Jamaica Observer Table Talk Foods Awards Committee, D&G Foundation to give 6 UTech students grants
KINGSTON, Jamaica – Jamaica Observer Table Talk Foods Awards Committee and Desnoes and Geddes (D&G) Foundation have teamed up in providing grants for six University of Technology Jamaica School of Hospitality & Tourism Management students.
The grants will be issued over a three -year period, amounting to $4.5 million in total.
“This has such a great legacy, the Jamaica Observer Table Talk Foods Awards Scholarship, and we are particularly keen on aligning ourselves with platforms such as this that really helped to empower young people, in particularly in the hospitality industry,” Board Director at D&G Foundation, Dianne Ashton-Smith.
Ashton-Smith said as the foundation focuses on impacting lives and enriching communities, it is important to assist hospitality students with their funding as the industry is in need of more workers.
“We see where the hospitality industry needs support in terms of customer service, etcetera, and one of our big pillars is education, and education, that aligns with our own mantra as being the parent company Red Stripe. We think it’s a great alignment and so it was a no-brainer for us to come on board,” Ashton-Smith added.
Chair of the Jamaica Observer Table Talk Foods Awards Committee Novia McDonald -Whyte, agreed.

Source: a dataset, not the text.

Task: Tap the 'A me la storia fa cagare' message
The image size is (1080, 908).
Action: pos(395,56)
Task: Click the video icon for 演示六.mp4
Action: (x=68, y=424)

“In the same way that Red Stripe has come aboard, can you imagine our education system if everybody were to come on board? We love to talk about people who travel to the Caribbean extensively for sun, sand and beach. We’ve got great food here, we’ve got the world’s coolest beer. In fact, over the years, you would have noticed Red Stripe fusing beer and food and the conversation around both,” said McDonald-Whyte who is also Senior Associate Editor Lifestyle and Social Content at the Observer.
She said while people travel to Jamaica to embrace its food, others should be coming to the island to further their culinary certification levels.
“So people ought to be travelling to the region to eat, and with this yes it’s jerk, yes it’s coffee, yes it’s beer, but it’s also other things as well. I want to see certification for example of people flying to Jamaica the same way we go overseas to the Cordon Bleu, chefs should be coming to the region for certification purposes. They should be coming here to get certified in oxtail, curry goat, jerk chicken, jerk pork, and we sell it,” she said.
Last year, six final-year UTech School of Hospitality and Tourism Management students received scholarships and bursaries courtesy of The Jamaica Observer Table Talk Food Awards Committee and its chair McDonald-Whyte.